----- Data to examine

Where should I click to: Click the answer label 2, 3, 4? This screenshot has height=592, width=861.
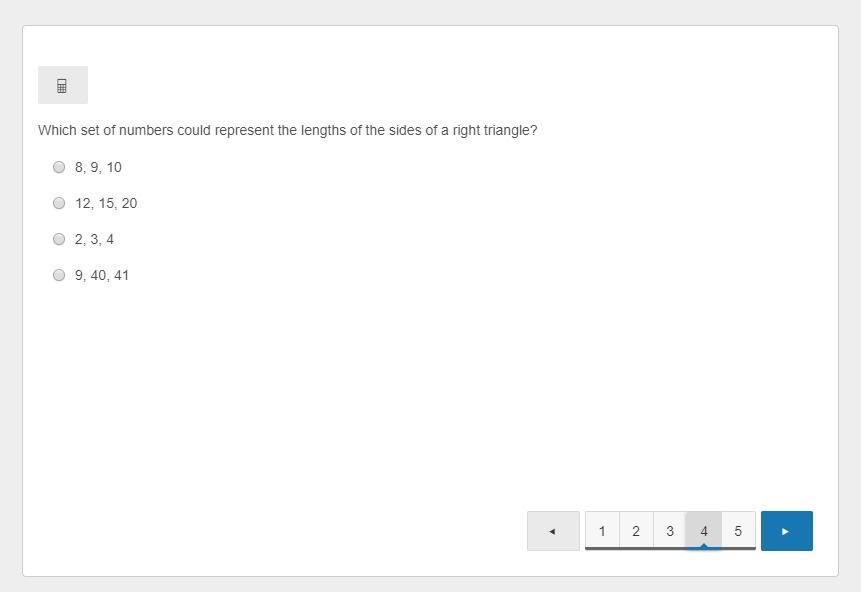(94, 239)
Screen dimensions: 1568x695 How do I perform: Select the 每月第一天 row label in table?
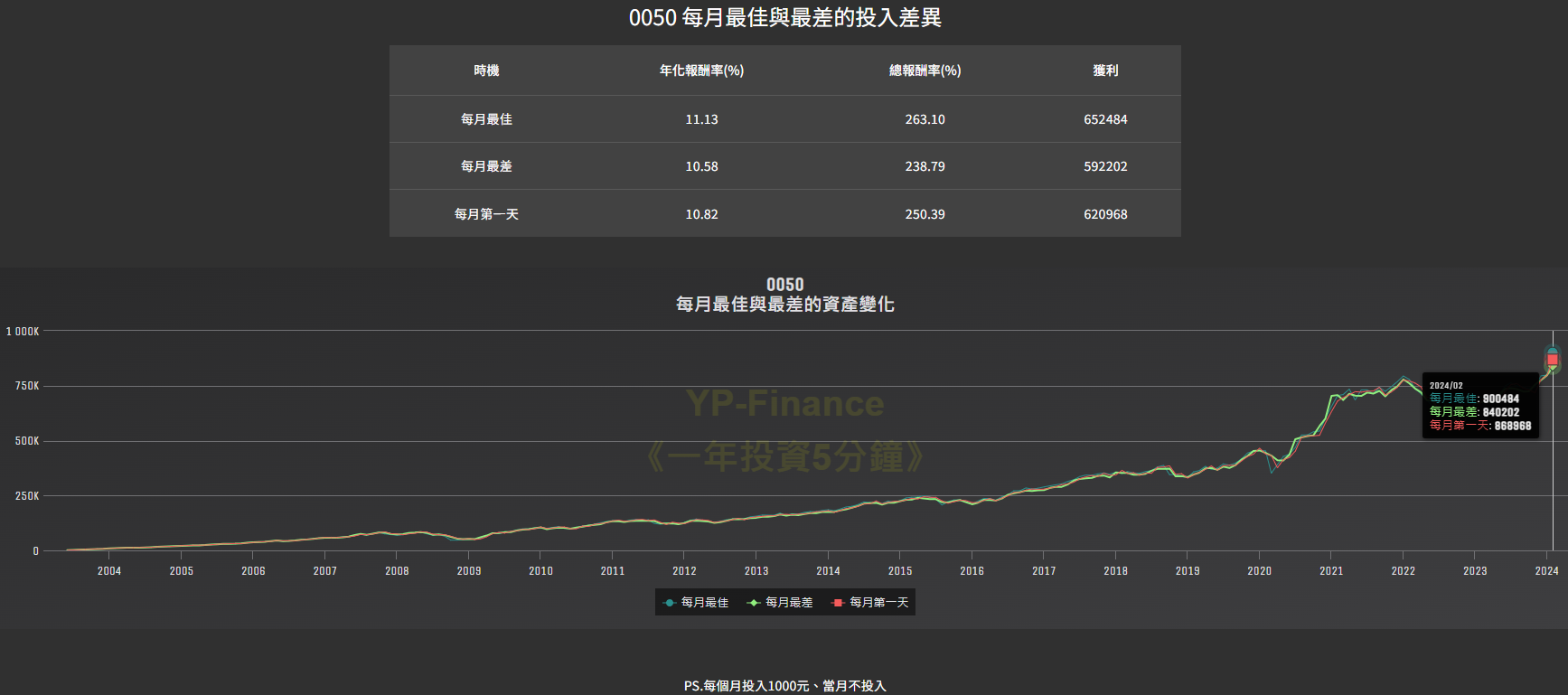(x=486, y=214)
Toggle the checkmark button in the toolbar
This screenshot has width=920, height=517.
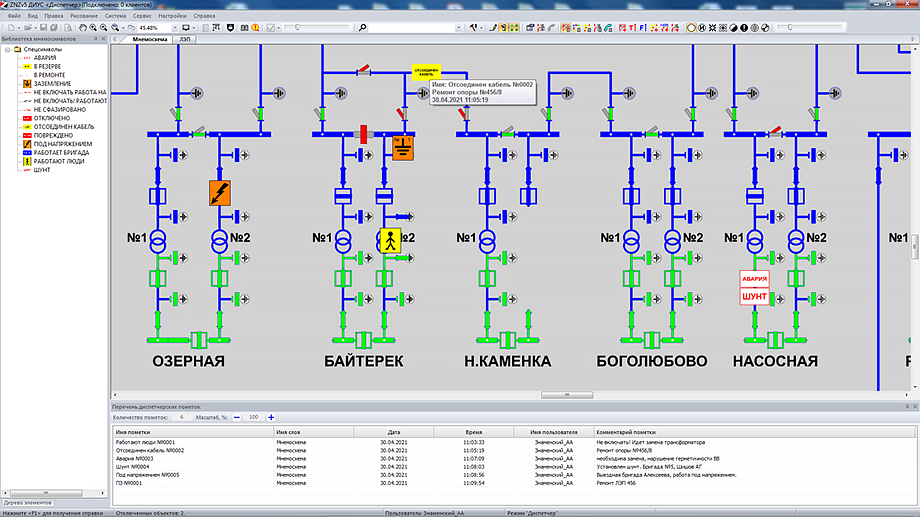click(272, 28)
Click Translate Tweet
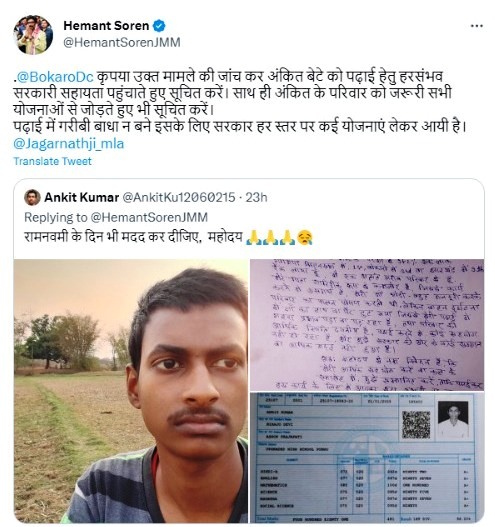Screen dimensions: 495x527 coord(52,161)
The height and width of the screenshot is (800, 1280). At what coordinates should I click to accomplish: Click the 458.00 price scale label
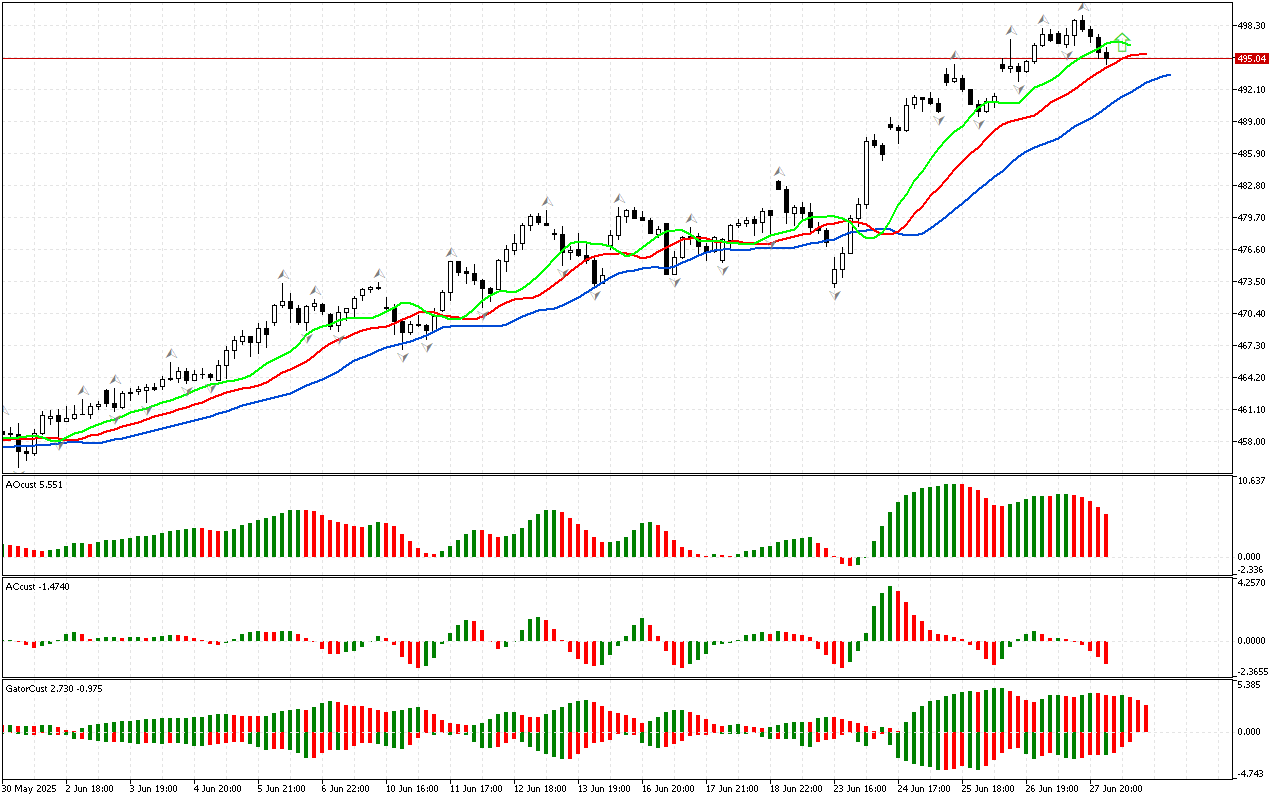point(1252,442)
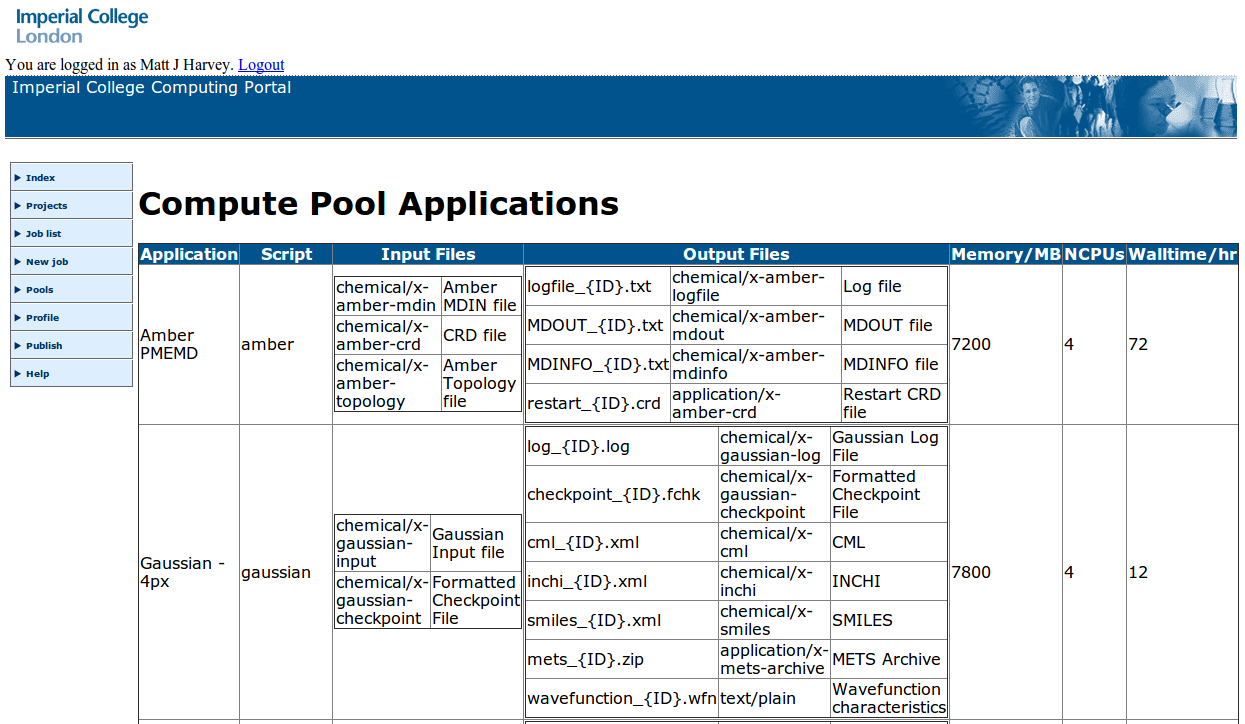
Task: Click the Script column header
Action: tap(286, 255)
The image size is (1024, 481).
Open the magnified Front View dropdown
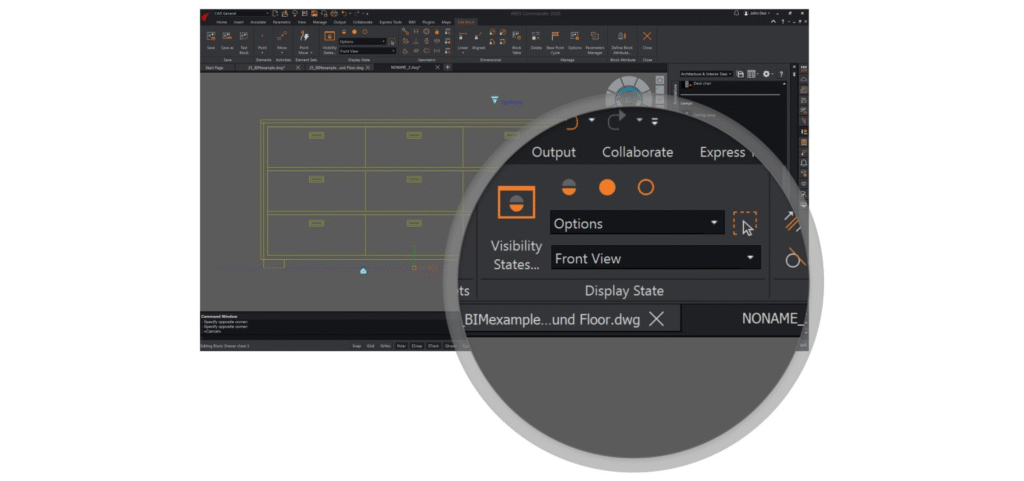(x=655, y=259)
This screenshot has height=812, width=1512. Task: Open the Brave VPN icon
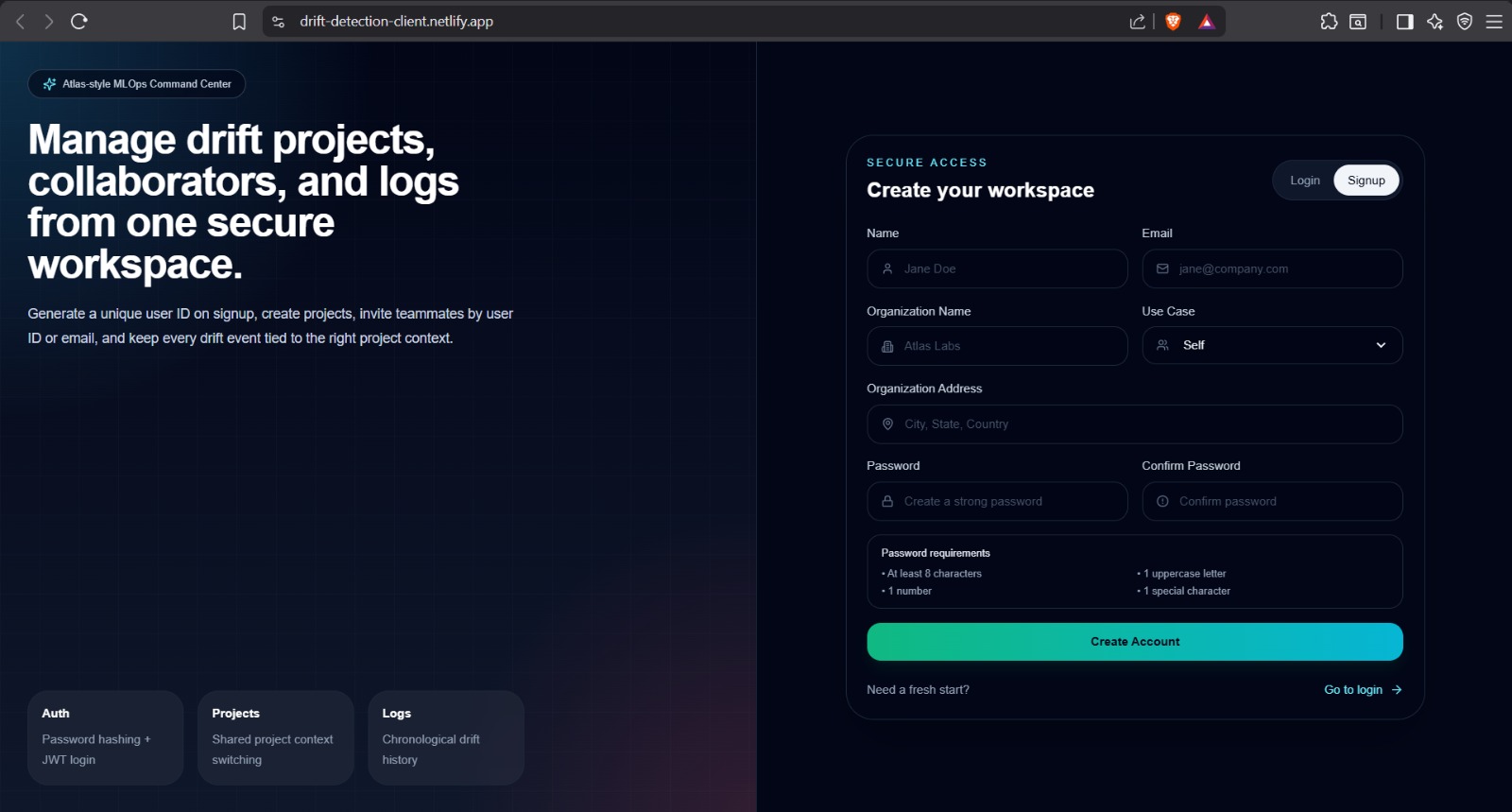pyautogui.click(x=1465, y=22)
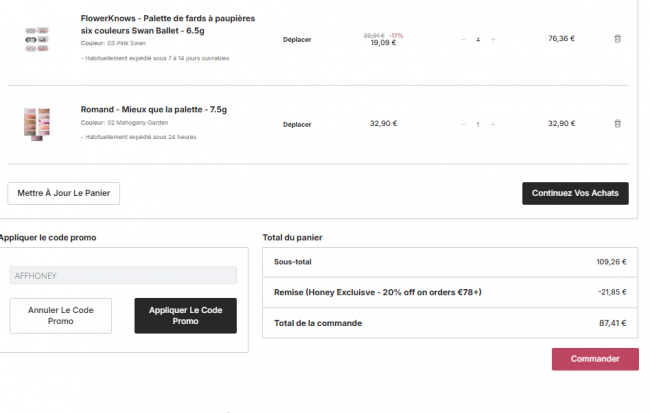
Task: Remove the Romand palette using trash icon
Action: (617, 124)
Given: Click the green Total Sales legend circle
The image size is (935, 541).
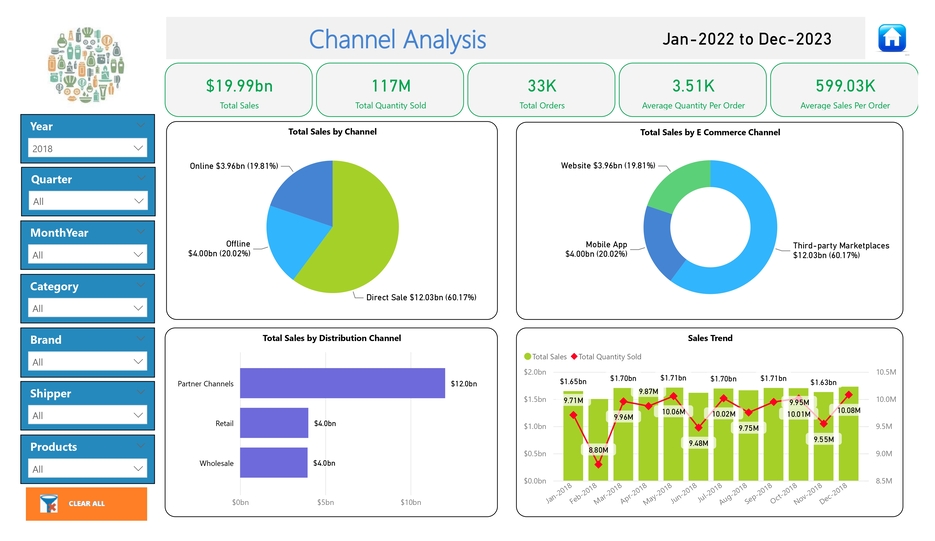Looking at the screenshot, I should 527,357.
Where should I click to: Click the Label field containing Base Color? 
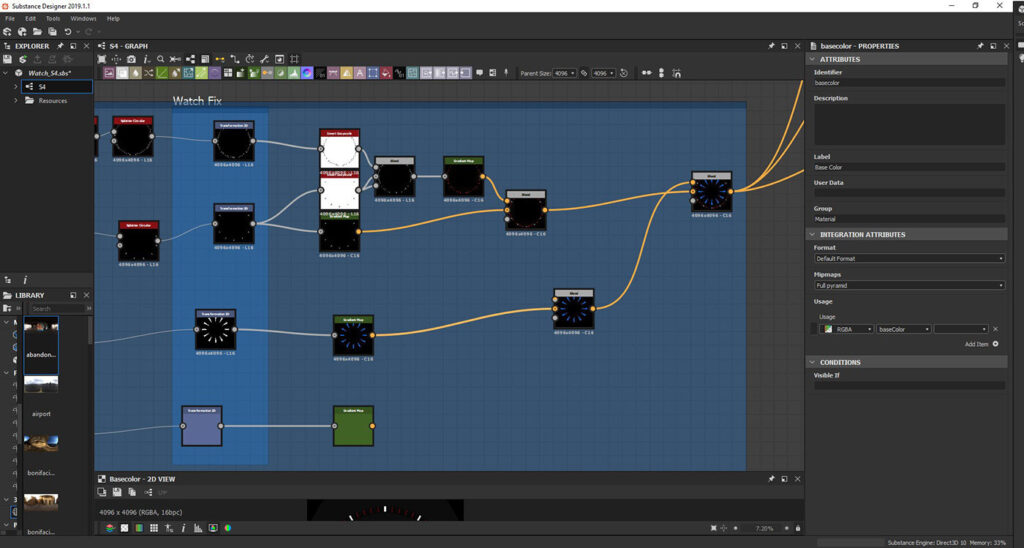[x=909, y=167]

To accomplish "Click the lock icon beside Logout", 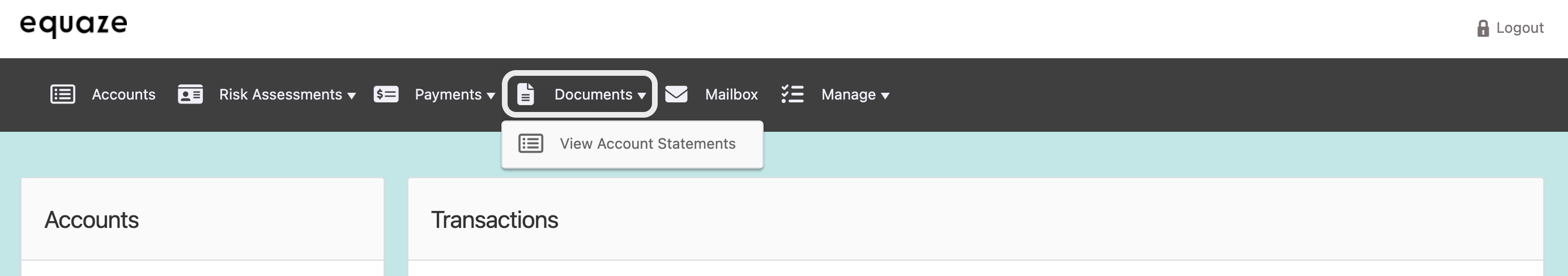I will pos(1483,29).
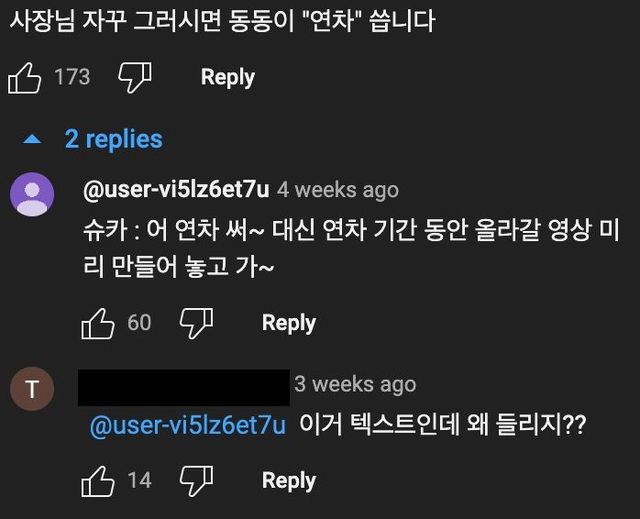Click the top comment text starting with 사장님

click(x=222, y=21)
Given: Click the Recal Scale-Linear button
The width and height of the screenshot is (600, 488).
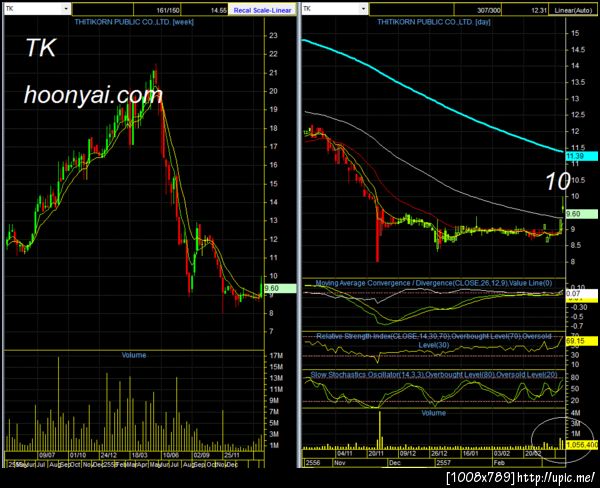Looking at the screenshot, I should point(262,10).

----------

** Work instruction **
Repeat verbatim the lines between the start of the data and the line containing "Toggle the checkmark button in the toolbar", both ends included, omitting all pictures.

** Result of the task **
Where should I click to: Click the answer label 2, 3, 4? This screenshot has height=592, width=861.
(94, 239)
Screen dimensions: 1568x695 How do I perform: Select the 每月第一天 row label in table?
(x=486, y=214)
Toggle the checkmark button in the toolbar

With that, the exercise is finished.